Dansı yapan kadın çirkinlik abidesi olsa bilse, bir süre sonra figürlerin etkisiyle olağanüstü güzel bir şey zannetmeye başlıyorsunuz.
Bir çeşit hipnoz yani...
İşte o hipnozun etkisinden kurtulamayanlardır, "Arjantin kadınları güzeldir" efsanesini yayanlar.
Güzel çıkınca da İlhan Mansız’a çalım atan Jimena Fernandez ya da Valeria Mazza’ya dönüşüyorlar zaten.
Yaşasın estetik!
Arjantinli kadınları görünce Türk kadınlarının güzellik sıralamasında dünyada hatrı sayılır bir yeri olduğunu bir kez daha anladım.
Rusya’nın dışında Ukrayna ve Slovakya gibi eski Doğu Bloku ülkelerini de çıkarın, geri kalan bütün ülke kadınlarıyla güzellik yarışına girer Türk kadınları.
Elbette şehirli ve genç kuşak Türk kadınlarından bahsediyorum.
Zaten diğer ülke kadınlarının da şehirli ve genç kuşak olanlarını biliyoruz.
Kim gittiği ülkenin taşrasını dolaşıyor ki...
Özellikle 90’larla birlikte kendine bakan, iyi giyinen, dünyayı takip eden bir kuşak yetişti bizde.
Şimdi o kadınlar 30’larını sürüyorlar.
Beğenmedikleri yerlerini de gözlerini kırpmadan düzelttiriyorlar.
Mesela Buenos Aires’li kadınlarda bizdeki gibi estetik yaygın değil, sokakta burnu ya da yüzü yapılı kadın görmek imkansız.
O kadınlar bizde olsa, estetikçilerin kapısında kuyruk oluşurdu...
Bu farkı görünce estetikli güzelliğin neden hálá sorgulandığını bir kez daha anlamadım.
Estetik bu kadar yol almasaydı, etrafta bu kadar güzel kadın olur muydu?

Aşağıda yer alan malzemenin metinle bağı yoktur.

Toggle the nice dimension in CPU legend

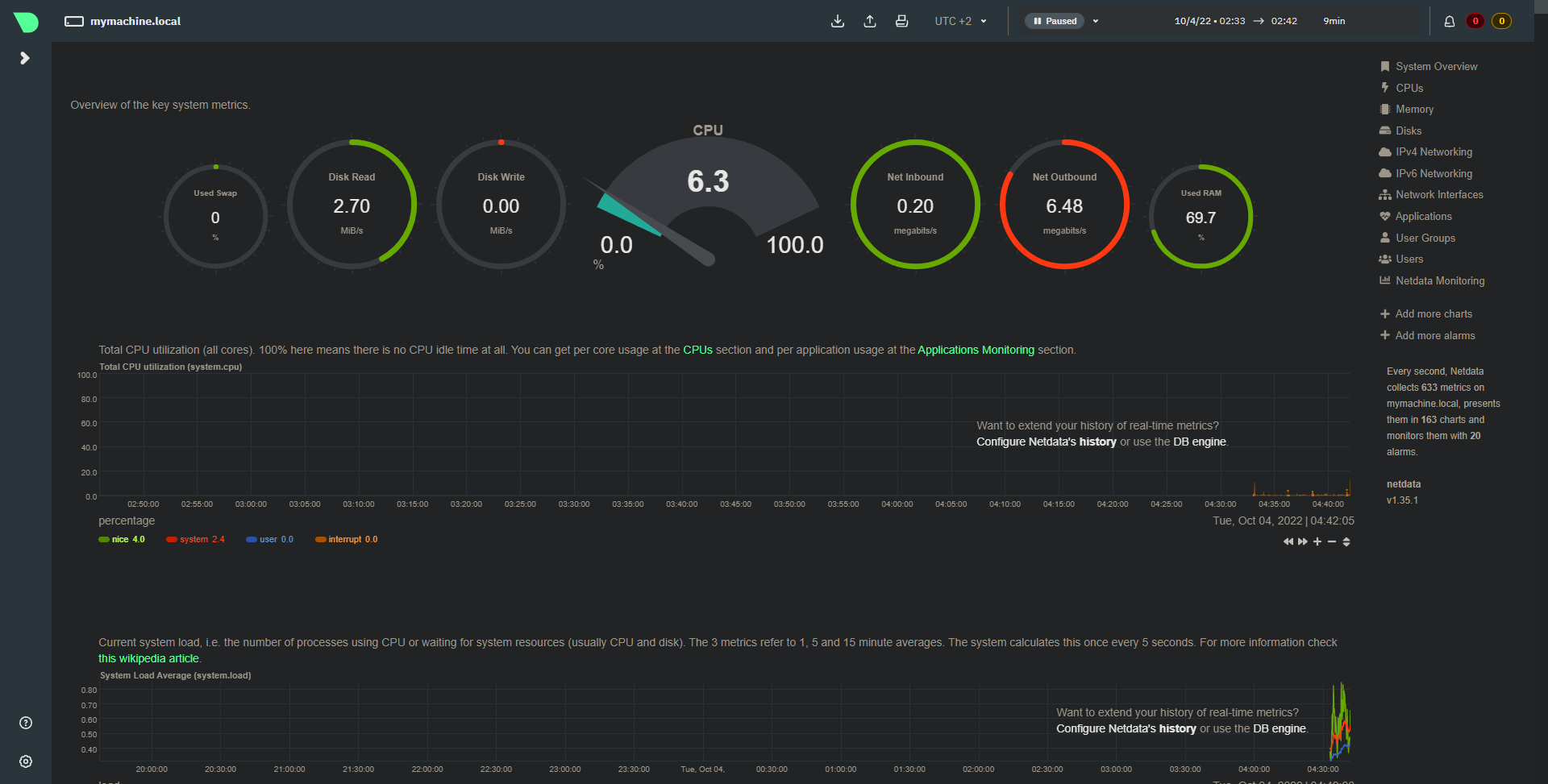click(x=120, y=540)
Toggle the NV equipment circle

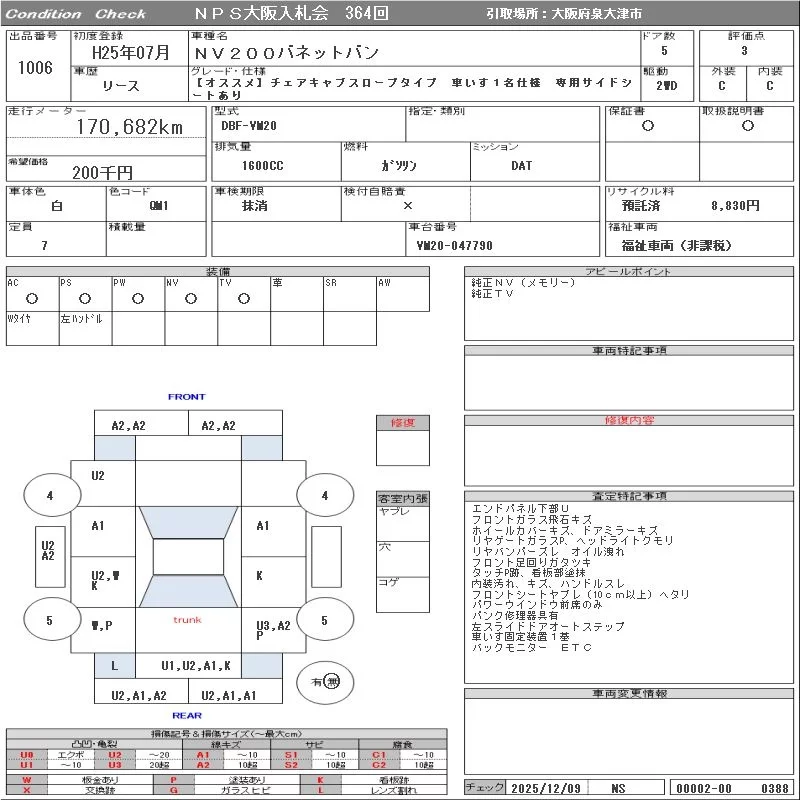click(191, 298)
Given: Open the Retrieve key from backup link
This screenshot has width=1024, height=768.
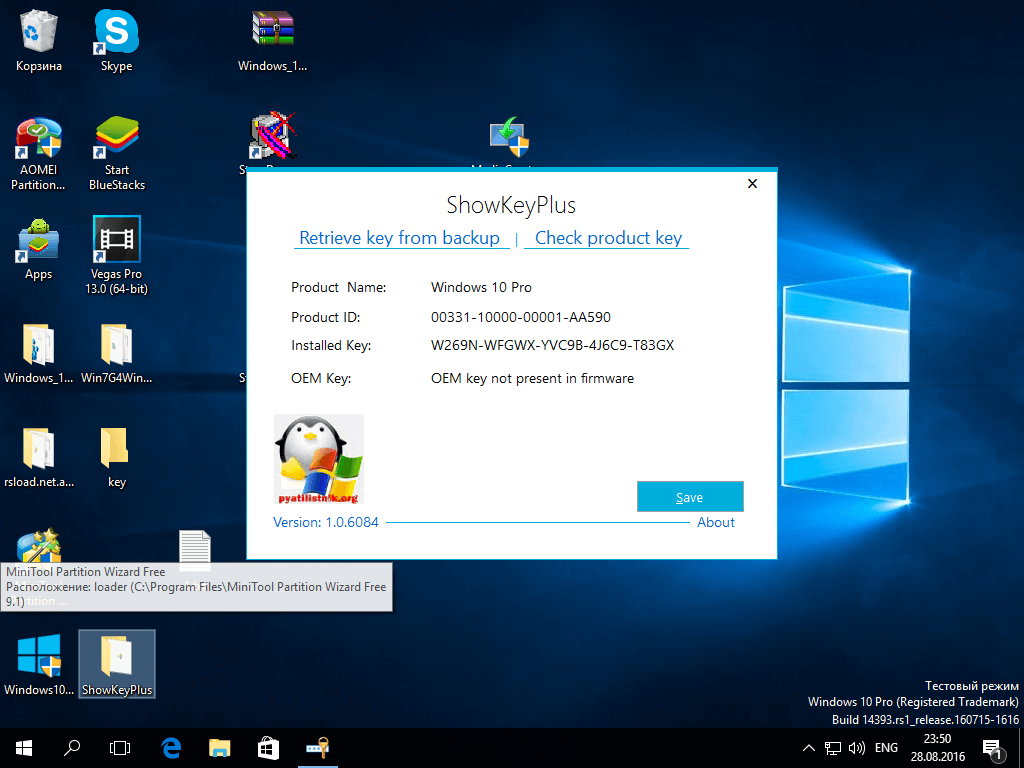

Güzellik uğruna mutasyona uğrayanlardan ya da botoks manyağı olanlardan bahsetmediğimi söylememe gerek yok herhalde...
Messenger iletileri
Şu sıralar fena halde messenger’larda kullanılan kişisel iletilere takmış durumdayım.

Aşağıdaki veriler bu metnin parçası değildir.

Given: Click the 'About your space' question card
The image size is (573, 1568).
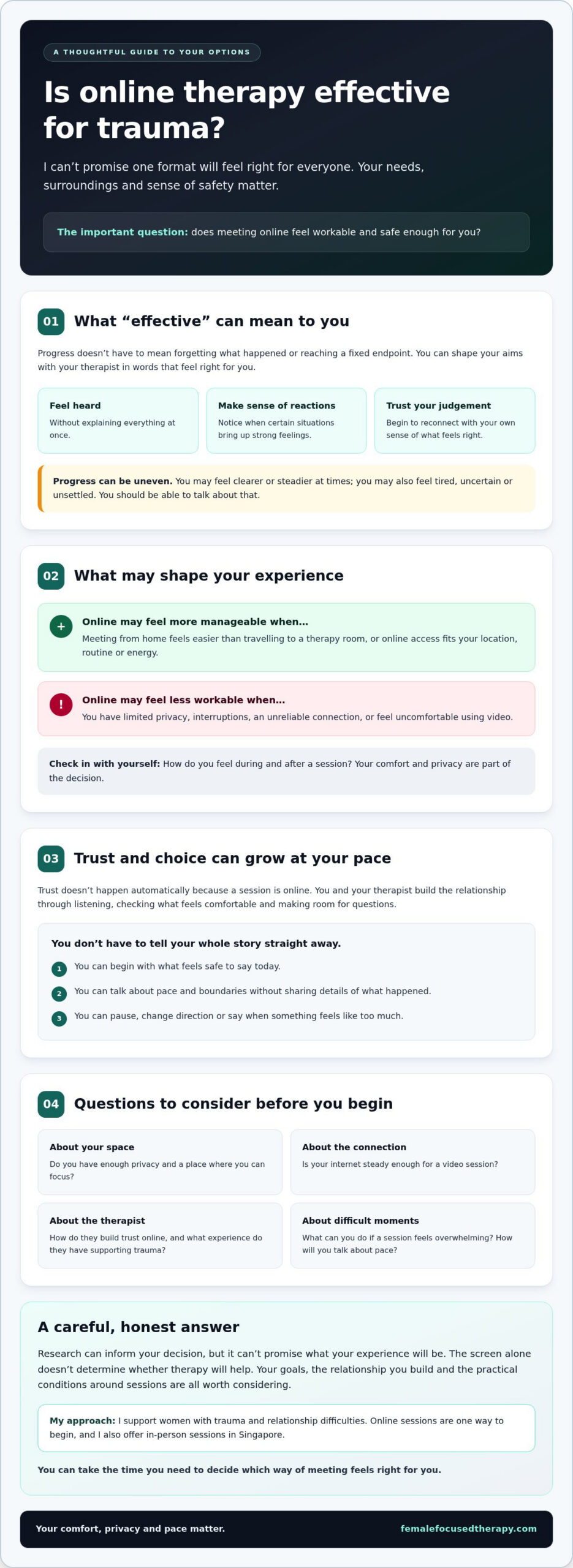Looking at the screenshot, I should [x=160, y=1162].
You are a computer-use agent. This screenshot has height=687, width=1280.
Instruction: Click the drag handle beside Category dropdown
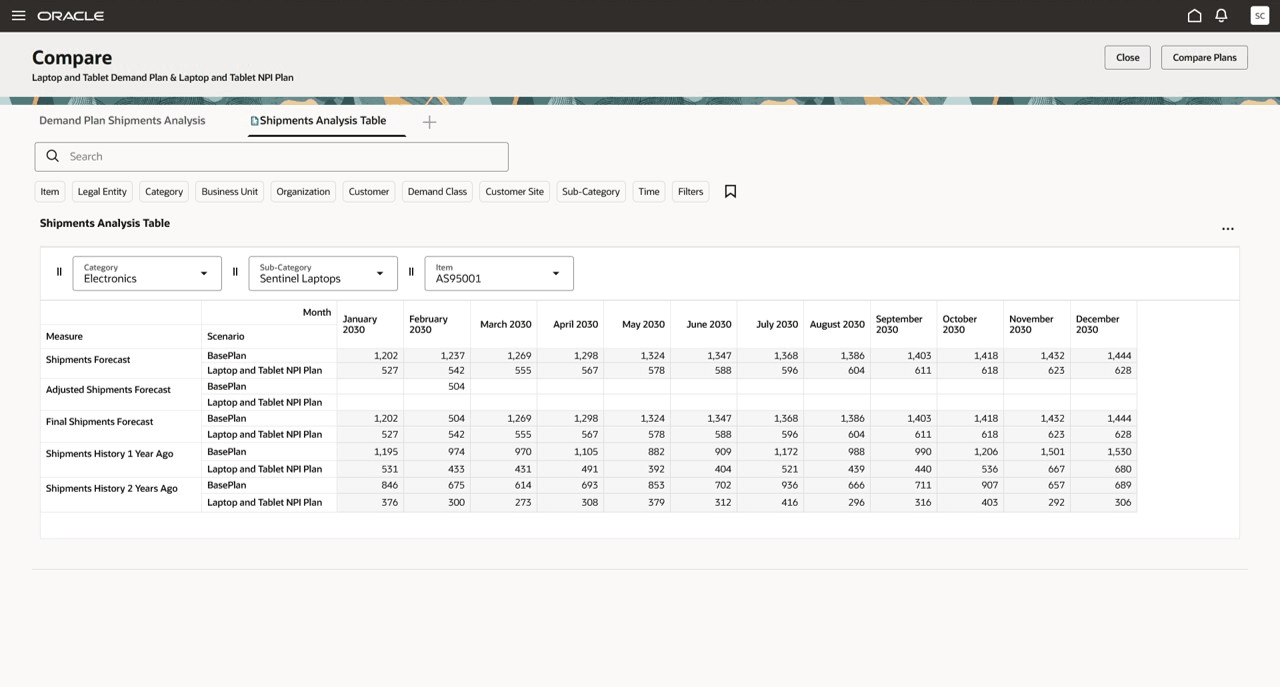[x=59, y=272]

İsmin ya da nick name’in yanına yazılan kısa yazılardan bahsediyorum.
Kimi şarkı sözlerine sığınır:
"Artık hayatımdan çıksan diyorum" diye yazarak birilerine mesaj vermeye çalışır.
Kimi özlü söz yazar, kimi şiir, kimi de ruh halini...
Çoğu da aptalcadır!
İşte benim messenger listemdekiler:
"Kocamı çok seviyorum."
"Film izliyorum rahatsız etmeyin."
"Benimle bir yıldır beraber olan bir erkek çıktı."
"Bu gece kafamdan geçenlere içtim."
"Canım sıkılıyor."
"İki büyük var: 70’lik rakı ve Beşiktaş."
"Ayrılıklar zormuş, beni hasret yormuş."
"Caponya kraliyet muhafızı."
Terbiyesizler asıl komik olanlar ama onları yazamıyorum.
Bana arkadaşını söyle sana kim olduğunu söyleyeyim derler ya, geçti artık onlar.
Bana messenger’ındaki kişisel iletileri söyle sana kim olduğunu söyleyeyim.